今回で第八章になりました。話しはまだまだ続きますので、御愛読してもらえたら幸いです。


夕暮れ時の校舎、誰もいない教室、近くにいる女子のせいか仄かに漂う甘い香り。部活をしている生徒の声は活動を終わらせる言葉で、時計を見れば下校時間が迫っていた。


女子生徒と二人きりの教室、普通の男子高校生は胸がドキドキと高鳴り、緊張のあまり脈絡の無い会話をしてしまうんだろう。
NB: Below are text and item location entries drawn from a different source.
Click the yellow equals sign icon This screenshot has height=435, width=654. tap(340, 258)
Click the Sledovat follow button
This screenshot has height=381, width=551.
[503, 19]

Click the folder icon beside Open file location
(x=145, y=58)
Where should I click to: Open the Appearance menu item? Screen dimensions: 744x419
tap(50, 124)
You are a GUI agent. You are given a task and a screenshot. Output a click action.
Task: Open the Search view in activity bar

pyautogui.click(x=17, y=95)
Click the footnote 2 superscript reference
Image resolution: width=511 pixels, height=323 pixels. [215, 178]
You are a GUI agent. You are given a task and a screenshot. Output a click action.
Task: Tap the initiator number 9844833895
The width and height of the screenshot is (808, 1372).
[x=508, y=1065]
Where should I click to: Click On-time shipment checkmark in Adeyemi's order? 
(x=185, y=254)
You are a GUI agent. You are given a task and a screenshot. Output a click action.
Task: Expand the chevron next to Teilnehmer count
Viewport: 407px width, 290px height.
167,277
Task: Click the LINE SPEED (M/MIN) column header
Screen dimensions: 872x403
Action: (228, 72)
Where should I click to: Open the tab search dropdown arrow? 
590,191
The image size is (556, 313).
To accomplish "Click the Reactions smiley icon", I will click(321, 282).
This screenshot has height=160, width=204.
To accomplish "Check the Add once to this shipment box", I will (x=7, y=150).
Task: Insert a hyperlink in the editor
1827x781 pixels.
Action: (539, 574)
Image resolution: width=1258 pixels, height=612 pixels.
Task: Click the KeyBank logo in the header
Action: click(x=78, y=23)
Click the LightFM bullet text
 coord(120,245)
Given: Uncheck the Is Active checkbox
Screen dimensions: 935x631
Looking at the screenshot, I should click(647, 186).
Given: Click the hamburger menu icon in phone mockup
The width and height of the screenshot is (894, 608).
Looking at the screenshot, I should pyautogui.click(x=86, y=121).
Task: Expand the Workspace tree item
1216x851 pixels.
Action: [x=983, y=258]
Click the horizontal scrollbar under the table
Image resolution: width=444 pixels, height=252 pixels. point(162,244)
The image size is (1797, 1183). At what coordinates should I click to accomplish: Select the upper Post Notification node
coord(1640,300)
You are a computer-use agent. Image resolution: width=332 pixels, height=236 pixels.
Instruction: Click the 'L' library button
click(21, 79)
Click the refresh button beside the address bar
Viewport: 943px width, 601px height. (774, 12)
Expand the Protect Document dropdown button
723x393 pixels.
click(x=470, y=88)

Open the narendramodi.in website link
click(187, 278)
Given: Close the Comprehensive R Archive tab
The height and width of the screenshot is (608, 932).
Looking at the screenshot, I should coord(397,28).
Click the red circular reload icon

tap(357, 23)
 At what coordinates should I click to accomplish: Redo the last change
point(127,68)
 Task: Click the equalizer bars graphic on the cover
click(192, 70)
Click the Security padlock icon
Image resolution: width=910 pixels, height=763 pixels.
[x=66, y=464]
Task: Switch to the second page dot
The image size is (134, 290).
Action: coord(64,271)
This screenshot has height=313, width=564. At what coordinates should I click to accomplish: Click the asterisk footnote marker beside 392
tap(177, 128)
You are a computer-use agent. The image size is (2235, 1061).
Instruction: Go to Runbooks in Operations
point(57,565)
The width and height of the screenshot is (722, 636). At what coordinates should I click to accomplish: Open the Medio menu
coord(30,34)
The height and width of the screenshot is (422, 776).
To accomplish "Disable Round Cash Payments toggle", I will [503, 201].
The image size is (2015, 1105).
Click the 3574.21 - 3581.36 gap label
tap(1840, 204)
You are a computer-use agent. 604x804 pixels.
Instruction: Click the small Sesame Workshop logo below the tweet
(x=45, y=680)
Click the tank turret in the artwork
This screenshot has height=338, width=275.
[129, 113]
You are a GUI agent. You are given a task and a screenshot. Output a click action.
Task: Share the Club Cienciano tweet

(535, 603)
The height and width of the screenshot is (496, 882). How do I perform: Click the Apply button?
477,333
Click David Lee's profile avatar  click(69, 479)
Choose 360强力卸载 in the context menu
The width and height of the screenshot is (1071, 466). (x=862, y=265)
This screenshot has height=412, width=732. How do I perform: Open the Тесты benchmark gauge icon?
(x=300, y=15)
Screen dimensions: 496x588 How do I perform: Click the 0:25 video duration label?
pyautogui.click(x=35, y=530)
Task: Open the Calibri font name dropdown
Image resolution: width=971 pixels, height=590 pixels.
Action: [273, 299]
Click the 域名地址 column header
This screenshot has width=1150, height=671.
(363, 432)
だけど、今の俺の表情は険しくて、何かを期待している男子高校生にはなれなかった。


「私は……。私は夏蓮を利用しただけなの」


俺の目の前にいる女子生徒は、親友の名前を挙げ悲しい表情で声色で言った。そして俺は親友を裏切る女子生徒の瞬間を見たんだ……。








 いつもの日常、いつもの毎日。俺が過ごしている日々は平凡で何も特別な事はない。だけど、そんな俺の平凡な日常からなくなってしまったものがある。それは


天才少女だ。


我侭でプライドが高く押し付けがましくて、それでも寂しがり屋で泣き虫の天才少女。


いつの間にか、非日常だった天才少女との関わりも今では日常で、彼女がいないと物寂しい。天才少女といる日々が俺の当たり前になっていて、独りでいるのが平気だった俺は、いなくなった。


誰かといたい。誰でも良いわけじゃない。俺は一之瀬いちのせとあの場所に戻りたい……。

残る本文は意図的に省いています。